In this ninth part of our series on cultural Indian associations in New Zealand, we feature the Telangana Association of New Zealand (TANZ), the largest registered member charity organisation established in NZ for Telangana Telugu speaking people, which has a current membership of around 5000. It is not surprising that Telugu speaking people are the third-largest population of all the Indian communities in New Zealand, with about 50,000 people spread all around NZ.

As far as its history is concerned, TANZ came into being in 2015. TANZ President Narender Reddy Patlola says, “In 2014, after the declaration of Telangana as the 29th state of India, people belonging to Telangana in NZ decided to establish a separate community organisation, and that's how TANZ started on 2nd October 2015. The main idea was to spread Telangana culture and to help people of the community who are facing any kind of difficulties across NZ.”
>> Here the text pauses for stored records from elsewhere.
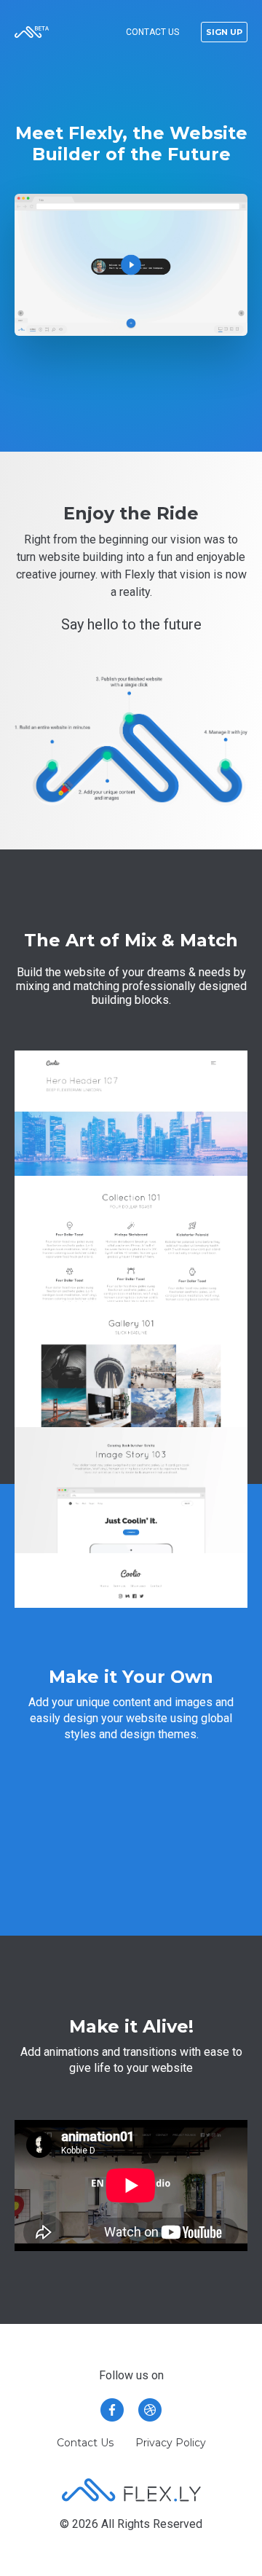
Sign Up (224, 32)
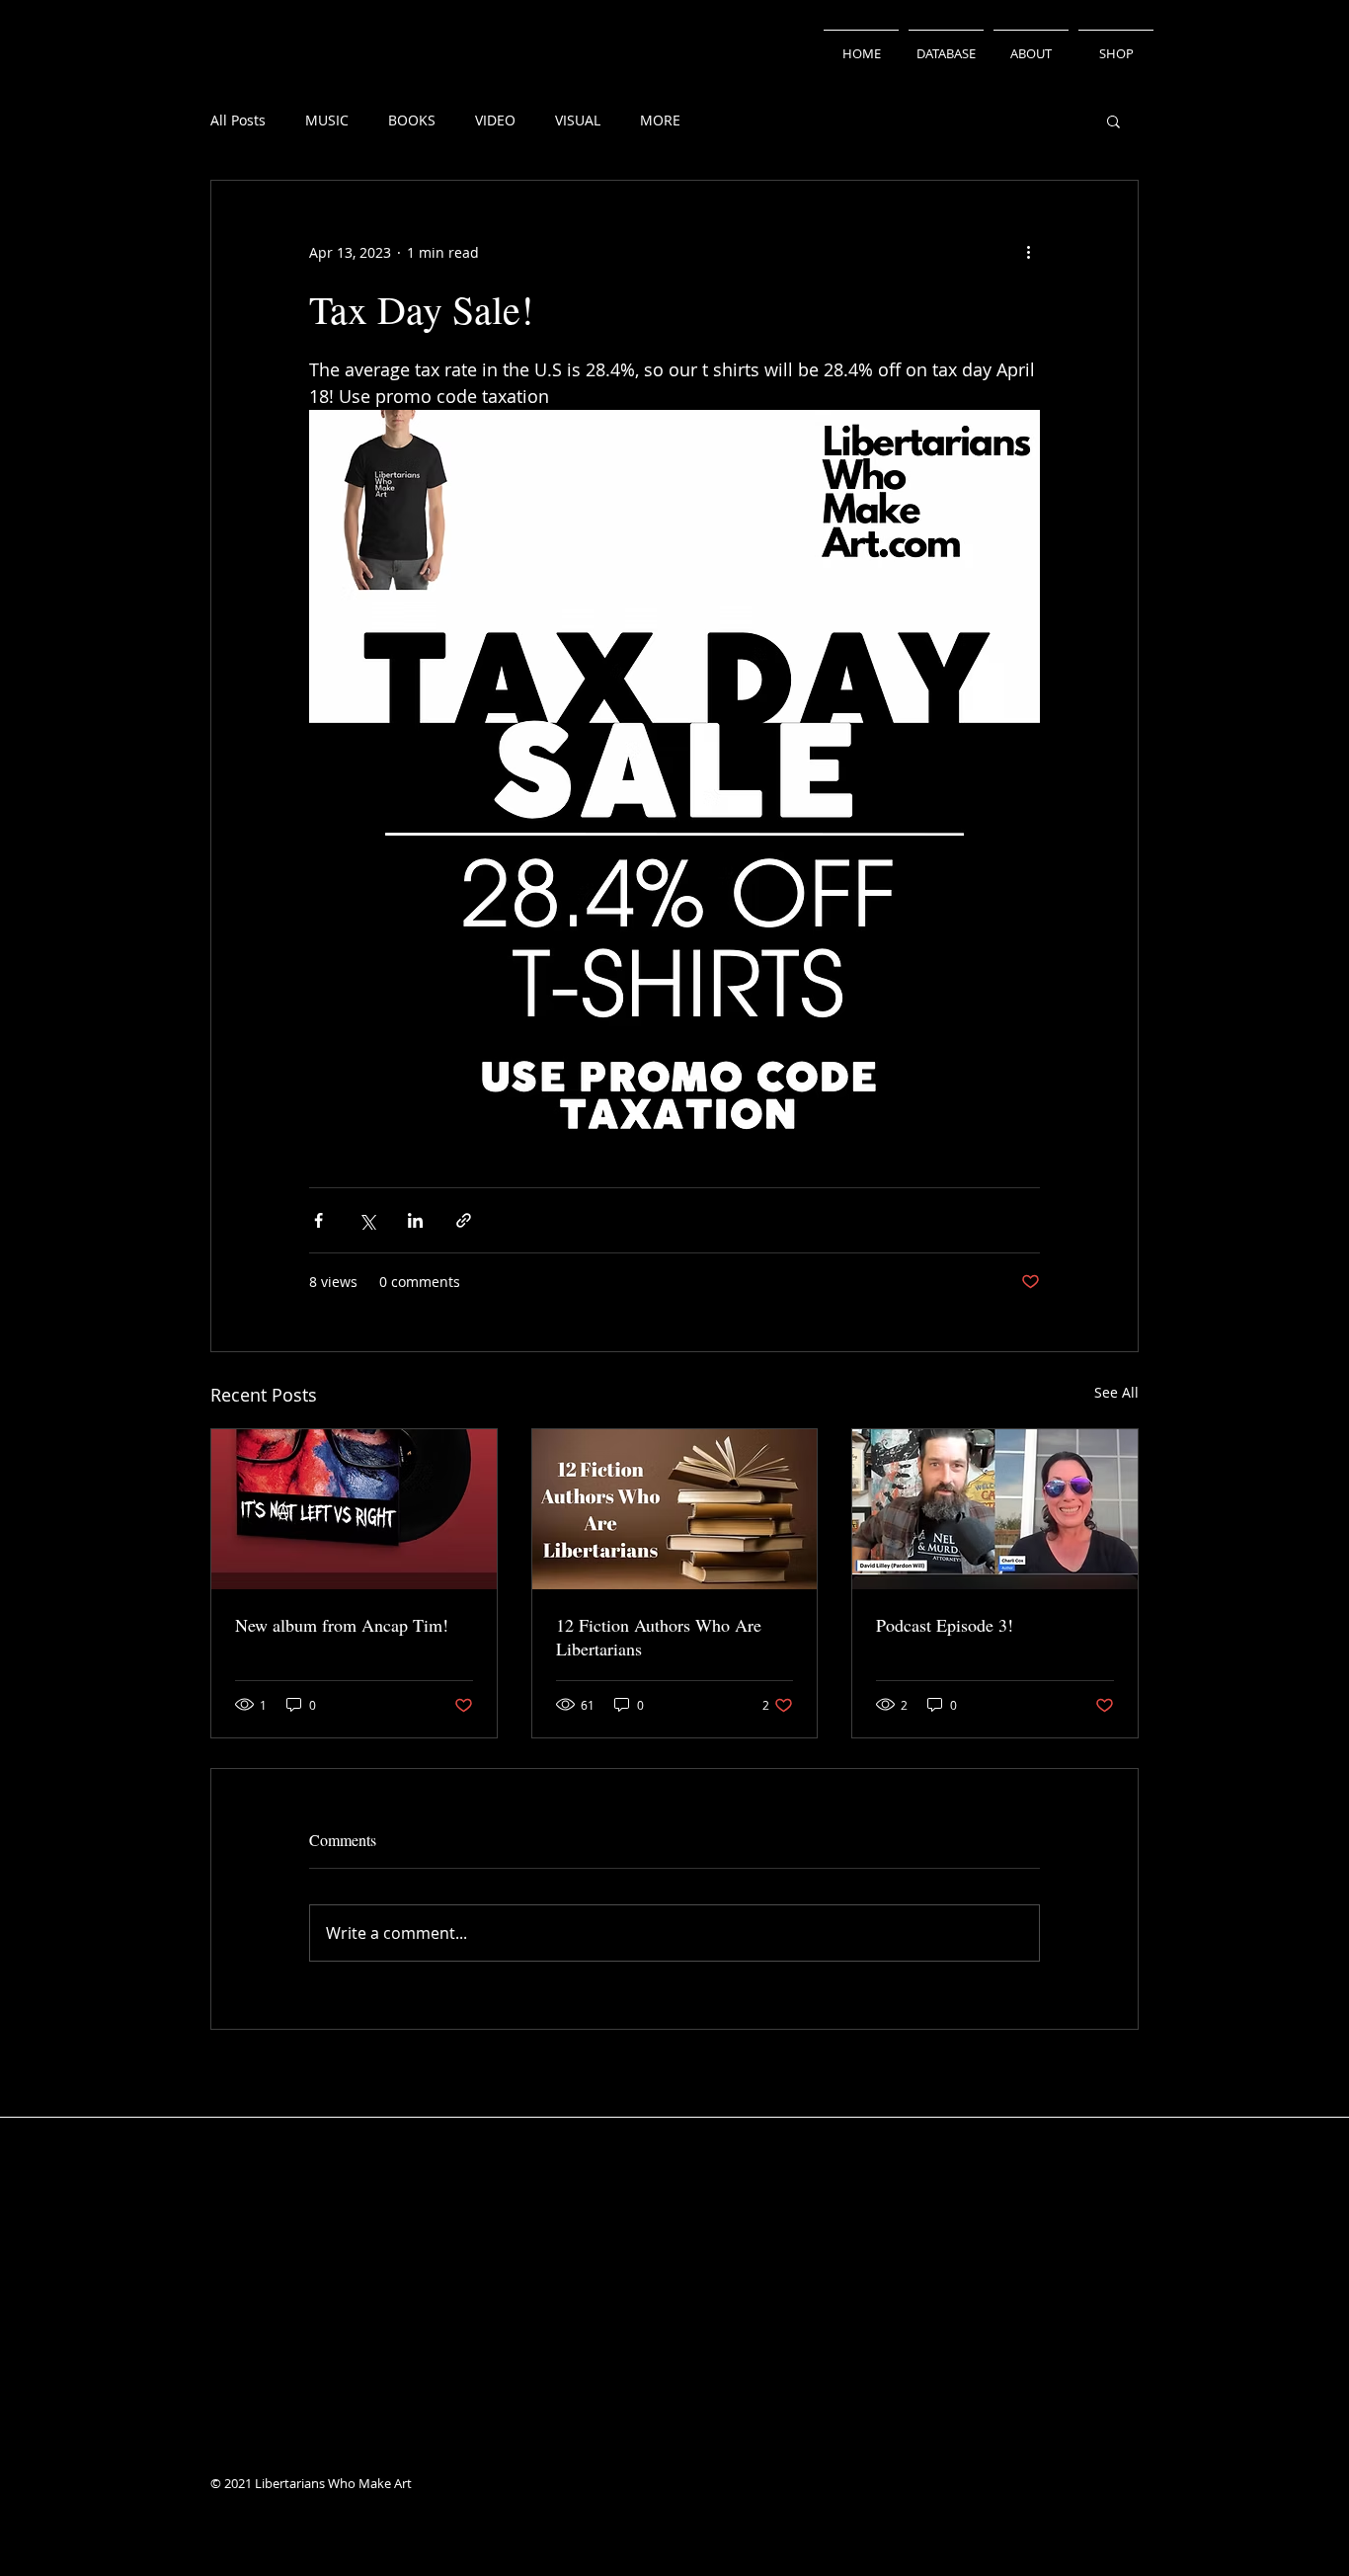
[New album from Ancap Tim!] (354, 1509)
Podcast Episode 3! (944, 1625)
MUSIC (327, 120)
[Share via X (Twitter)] (366, 1220)
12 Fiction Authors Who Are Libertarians (658, 1636)
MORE (660, 120)
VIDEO (495, 120)
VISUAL (577, 120)
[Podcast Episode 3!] (995, 1509)
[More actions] (1028, 252)
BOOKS (412, 120)
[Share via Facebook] (318, 1220)
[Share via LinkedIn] (415, 1220)
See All (1116, 1392)
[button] (1113, 120)
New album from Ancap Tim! (341, 1625)
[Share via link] (463, 1220)
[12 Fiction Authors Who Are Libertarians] (675, 1509)
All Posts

Though TANZ does not operate any separate wings outside Auckland, it has registered community members spread around the country who share a strong bond with TANZ by participating in events and celebrations. It strives to celebrate, preserve and showcase the rich culture and heritage of Telangana.

“The organisation is committed to bringing local communities closer to Telangana while at the same time endeavouring to contribute to the progress of Telangana state and its citizens. While bridging the NRI community and Telangana, TANZ will also be a platform to initiate change, empowerment, and transformation in the region. As a Non-Profit cultural organisation with a thriving and rapidly expanding member base, TANZ will seek to inspire, serve and strengthen local communities in both NZ and Telangana,” explains Patlola.

TANZ regularly organises community events such as festivals, sports events, community blood donation camps, planting trees and social activities for the benefit of students, women, new immigrants, and people who are facing financial issues in their businesses. But Patlola acknowledges that, like any other organisation, they need more funds to carry out social activities for the welfare of people. 

Patlola maintains that it is vital to have cultural organisations in the Kiwi-Indian community in NZ. “Cultural Indian organisations like ours play an indispensable role in our Indian Kiwi society as we need to pass our culture and our way of life to future generations,” says Patlola, adding, “The best of our culture is showcased to other societies, and that helps them to understand the diversity of our culture and also to imbibe the positive features of our culture.”

The association is planning various events in the coming months, including Telangana formation day in June, holding workshops to support new migrants and students, and sports and fitness activities.

Lastly, about TANZ's plans, Patlola reveals, “We want to continue doing work relentlessly for the benefit of the people and to conduct more awareness among people of other communities about Telangana way of life, support local communities and spread the importance of unity in diversity. We want to spread our heritage, encourage budding talent, and pass on our values to the next generations.”